_What needs to be done_
Across the entries that follow, count the lines with the string "agent" and reply with that count alone.

━━━━━━━━━━━━━━━━━━━━

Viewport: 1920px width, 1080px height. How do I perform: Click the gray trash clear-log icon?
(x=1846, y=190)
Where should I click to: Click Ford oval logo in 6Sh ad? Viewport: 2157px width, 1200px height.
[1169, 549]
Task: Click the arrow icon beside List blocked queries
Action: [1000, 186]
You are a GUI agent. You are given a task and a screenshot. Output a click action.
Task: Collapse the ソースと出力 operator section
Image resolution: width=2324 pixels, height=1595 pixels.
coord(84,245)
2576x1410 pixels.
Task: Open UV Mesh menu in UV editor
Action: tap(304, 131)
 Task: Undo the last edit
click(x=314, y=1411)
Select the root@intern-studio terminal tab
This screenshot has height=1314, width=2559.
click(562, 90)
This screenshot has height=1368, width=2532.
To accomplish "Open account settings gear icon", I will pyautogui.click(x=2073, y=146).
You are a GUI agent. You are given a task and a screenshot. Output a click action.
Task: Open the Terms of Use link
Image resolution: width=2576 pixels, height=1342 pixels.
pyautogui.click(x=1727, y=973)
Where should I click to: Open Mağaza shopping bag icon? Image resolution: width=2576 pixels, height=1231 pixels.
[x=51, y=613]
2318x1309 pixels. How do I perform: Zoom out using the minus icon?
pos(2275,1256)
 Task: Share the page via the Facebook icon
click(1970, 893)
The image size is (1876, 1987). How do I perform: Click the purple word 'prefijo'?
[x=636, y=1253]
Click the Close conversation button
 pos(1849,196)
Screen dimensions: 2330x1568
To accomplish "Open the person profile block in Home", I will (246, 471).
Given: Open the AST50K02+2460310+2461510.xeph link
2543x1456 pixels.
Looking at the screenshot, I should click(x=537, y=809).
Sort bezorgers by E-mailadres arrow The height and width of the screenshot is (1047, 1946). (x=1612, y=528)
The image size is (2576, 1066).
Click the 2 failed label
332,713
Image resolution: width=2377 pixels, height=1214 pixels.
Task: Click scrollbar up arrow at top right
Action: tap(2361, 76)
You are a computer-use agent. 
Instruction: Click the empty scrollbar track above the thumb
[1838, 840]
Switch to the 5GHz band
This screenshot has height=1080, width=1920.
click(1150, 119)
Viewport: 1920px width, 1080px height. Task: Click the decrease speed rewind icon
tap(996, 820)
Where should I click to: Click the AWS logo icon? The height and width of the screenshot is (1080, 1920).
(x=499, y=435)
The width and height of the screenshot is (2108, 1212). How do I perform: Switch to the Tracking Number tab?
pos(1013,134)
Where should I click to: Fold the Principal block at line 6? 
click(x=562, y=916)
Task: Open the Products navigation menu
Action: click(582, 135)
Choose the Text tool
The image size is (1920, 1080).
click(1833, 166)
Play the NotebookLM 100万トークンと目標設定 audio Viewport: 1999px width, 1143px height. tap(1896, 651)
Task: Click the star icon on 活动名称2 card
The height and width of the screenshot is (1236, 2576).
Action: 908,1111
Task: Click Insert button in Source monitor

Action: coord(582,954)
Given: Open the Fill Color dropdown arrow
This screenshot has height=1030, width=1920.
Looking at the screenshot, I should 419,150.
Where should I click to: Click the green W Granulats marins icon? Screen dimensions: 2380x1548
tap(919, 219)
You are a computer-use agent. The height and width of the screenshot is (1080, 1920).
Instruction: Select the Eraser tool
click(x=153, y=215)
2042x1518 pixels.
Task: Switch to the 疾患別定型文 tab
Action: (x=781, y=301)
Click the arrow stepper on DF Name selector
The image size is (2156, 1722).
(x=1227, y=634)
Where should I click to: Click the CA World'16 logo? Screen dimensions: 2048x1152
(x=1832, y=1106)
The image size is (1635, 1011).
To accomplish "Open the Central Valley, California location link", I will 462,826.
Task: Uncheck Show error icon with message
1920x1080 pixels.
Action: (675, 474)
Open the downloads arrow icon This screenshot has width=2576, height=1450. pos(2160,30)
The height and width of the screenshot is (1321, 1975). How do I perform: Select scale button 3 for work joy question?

━━━━━━━━━━━━━━━━━━━━

_Result for this task_
4